Domatore sbranato dalle tigri: la colpa dell’animale in Heidegger, Kant e Derrida

La vicenda

Ettore Weber era impegnato in una sessione di addestramento, stava ultimando gli ultimi particolari in vista dell’imminente spettacolo. Un’attività che l’uomo di 61 anni, tra i più noti domatori italiani, ripeteva quotidianamente da anni. Ieri, però  qualcosa è andato storto. All’improvviso è stato attaccato dalle tigri. Prima una, poi le altre tre. Per il domatore del circo Marina Monti Orfei, non c’è stato niente da fare, è stato sbranato dagli animali. Prontamente soccorso dal personale del circo, l’uomo è però deceduto a causa delle gravi ferite riportate.

Heidegger: animale povero di mondo

Per Heidegger c’è una differenza abissale tra uomo e animale: l’uomo è “formatore di mondo” mentre l’animale è “povero di mondo”. L’uomo è “dasein“, è gettato nel mondo, si proietta e progetta continuamente nel mondo. Egli è infatti “formatore di mondo”, prende distacco dalle cose, dalle situazioni ed è in grado di rappresentarsele e modificarle. L’uomo può scegliere di assumere una condotta, ad esempio può decidere di diventare vegetariano. L’animale è povero di mondo perché non può uscire dalla logica degli istinti, è sempre immanente, coinvolto nell’ambiente e  nel sistema dei bisogni a cui non può sottrarsi. Quindi l’animale non può assumere una condotta, non può diventare vegetariano se il suo istinto è quello di mangiare carne. L’animale non possiede il mondo in quanto mondo, le cose in quanto cose, entra in relazione con l’ambiente soltanto in base ai suoi bisogni ed istinti. Per questo, secondo Heidegger, l’animale non muore, semplicemente cessa di esistere. Non ha la percezione della morte in quanto morte. All’animale, in quanto povero di mondo, non si può imputare un omicidio.

 

Kant: animale e morale

Secondo Kant l’animale non ha la possibilità di sottomettersi alla Ragione autonoma. Per l’animale non ha senso parlare di Legge morale. Quindi egli è qualcosa che sta al di fuori dalla logica della legge della ragione, al di fuori della reciprocità umana. La ragione è qualcosa di propriamente umano. Tutti gli uomini quindi sono accomunati dalla Legge morale, questa è ciò che li rende persone e costituisce la dignità umana. L’animale non è un soggetto morale, quindi non può godere della stima e del rispetto di una persona.

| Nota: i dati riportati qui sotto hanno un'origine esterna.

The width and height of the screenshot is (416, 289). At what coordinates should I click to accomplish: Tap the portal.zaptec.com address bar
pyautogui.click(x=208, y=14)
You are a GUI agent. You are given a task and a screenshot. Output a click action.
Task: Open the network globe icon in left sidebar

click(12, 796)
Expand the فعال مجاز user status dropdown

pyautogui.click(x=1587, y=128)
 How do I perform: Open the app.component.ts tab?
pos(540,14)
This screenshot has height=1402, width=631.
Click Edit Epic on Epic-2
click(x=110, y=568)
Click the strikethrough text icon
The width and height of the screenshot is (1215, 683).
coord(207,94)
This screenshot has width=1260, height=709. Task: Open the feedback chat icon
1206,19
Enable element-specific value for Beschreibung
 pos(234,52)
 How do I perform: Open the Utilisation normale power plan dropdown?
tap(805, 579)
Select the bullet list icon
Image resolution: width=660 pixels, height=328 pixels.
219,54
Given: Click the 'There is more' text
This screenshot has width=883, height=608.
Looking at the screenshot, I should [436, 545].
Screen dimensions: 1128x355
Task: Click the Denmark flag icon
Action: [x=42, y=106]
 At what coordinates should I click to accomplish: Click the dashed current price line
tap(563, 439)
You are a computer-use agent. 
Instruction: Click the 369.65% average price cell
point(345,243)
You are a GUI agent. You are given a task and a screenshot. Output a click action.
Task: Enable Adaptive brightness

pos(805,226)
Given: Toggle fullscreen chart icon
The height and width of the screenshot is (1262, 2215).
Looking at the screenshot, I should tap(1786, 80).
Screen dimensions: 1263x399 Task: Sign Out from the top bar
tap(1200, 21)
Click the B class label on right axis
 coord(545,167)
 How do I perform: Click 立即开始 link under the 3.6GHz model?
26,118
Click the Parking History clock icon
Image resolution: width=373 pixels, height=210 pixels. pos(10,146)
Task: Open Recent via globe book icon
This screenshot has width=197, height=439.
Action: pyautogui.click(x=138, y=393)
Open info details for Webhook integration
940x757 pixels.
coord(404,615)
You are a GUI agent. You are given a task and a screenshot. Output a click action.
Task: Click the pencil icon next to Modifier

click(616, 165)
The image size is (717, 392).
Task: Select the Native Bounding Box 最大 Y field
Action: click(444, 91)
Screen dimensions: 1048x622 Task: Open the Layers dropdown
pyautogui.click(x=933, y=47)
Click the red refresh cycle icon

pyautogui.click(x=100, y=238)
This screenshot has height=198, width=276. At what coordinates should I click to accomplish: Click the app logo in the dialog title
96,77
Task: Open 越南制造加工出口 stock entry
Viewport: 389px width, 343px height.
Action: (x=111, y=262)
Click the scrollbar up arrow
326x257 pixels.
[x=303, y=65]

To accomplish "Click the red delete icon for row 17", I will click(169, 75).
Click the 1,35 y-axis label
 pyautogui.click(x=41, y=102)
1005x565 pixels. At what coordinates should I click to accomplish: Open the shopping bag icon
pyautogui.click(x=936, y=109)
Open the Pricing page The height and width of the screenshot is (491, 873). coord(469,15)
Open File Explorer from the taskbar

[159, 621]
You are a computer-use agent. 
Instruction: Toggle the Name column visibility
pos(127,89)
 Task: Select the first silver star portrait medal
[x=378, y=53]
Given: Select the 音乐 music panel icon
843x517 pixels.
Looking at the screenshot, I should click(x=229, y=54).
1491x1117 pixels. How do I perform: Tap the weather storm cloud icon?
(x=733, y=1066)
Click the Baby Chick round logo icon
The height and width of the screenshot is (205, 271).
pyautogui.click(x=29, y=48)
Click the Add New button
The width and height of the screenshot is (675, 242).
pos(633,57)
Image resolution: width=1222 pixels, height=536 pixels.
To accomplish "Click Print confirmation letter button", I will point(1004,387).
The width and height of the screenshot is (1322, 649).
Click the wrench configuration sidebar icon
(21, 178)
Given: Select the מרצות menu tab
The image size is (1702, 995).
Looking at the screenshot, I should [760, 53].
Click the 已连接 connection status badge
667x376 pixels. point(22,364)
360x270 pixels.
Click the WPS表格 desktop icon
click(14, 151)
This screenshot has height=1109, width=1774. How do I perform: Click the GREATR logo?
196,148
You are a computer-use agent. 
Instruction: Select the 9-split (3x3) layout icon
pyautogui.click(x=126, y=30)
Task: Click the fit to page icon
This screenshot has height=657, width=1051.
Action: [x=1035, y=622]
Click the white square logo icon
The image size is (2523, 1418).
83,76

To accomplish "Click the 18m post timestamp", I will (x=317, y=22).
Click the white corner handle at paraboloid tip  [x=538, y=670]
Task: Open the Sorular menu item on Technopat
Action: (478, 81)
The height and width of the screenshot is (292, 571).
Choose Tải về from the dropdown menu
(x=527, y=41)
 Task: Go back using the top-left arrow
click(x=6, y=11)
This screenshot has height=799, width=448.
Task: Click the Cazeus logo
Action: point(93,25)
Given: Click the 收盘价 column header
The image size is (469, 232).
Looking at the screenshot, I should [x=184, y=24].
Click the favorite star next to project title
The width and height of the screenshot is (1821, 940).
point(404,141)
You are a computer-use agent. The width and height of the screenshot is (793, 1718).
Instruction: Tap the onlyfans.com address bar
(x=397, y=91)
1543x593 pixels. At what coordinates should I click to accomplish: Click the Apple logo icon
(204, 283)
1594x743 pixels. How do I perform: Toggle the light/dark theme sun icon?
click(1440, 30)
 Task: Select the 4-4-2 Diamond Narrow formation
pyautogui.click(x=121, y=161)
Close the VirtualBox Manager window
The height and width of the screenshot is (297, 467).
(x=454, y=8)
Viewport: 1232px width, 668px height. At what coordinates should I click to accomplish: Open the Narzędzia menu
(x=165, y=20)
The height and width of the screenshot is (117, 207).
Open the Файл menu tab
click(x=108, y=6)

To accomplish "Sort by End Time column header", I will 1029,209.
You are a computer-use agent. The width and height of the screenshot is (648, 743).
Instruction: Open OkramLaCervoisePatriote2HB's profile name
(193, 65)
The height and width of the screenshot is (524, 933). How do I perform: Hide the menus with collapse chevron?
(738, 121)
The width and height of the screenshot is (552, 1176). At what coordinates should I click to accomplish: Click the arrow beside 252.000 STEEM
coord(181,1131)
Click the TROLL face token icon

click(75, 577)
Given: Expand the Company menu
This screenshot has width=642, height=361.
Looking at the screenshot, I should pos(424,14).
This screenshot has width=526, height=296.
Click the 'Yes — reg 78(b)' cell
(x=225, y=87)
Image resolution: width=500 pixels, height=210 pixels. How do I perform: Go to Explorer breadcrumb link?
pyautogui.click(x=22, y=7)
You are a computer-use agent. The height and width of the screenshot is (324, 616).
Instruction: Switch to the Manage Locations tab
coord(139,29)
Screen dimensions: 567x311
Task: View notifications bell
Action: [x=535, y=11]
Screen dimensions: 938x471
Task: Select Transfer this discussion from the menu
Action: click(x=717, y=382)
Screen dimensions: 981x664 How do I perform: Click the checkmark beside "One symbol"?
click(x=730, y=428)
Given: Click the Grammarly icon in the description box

Derrida: animale come figura di scarto

Secondo Derrida l’animale è stato fin dall’antichità utilizzato dall’uomo per autodeterminarsi ed autofondarsi. L’uomo si è sempre definito in quanto “evoluto rispetto all’animale”, in quanto unico essere razionale e dotato di parola. L’uomo ha istituito l’animale come figura di scarto a cui attribuire tutti i comportamenti negativi e istintuali di cui voleva liberarsi. Per Derrida il confine tra uomo e animale non è mai così netto come lo è per tutta la tradizione filosofica. In base a quale diritto definiamo l’animale “povero di mondo”? L’uomo ha davvero una relazione oggettiva con l’ente? Secondo Derrida il confine è molto più complesso di quanto possiamo immaginare. Il domatore col suo lavoro cerca di dominare, strumentalizzare, possedere, esibirsi e far esibire l’altro, per puro godimento e senza però riconoscere dignità all’alterità dell’animale come tale. Quindi, nella prospettiva di Derrida, l’uomo è più “animale” delle tigri, poiché ha sempre manifestato la pulsione a dominare e assoggettare a proprio piacimento all’alterità.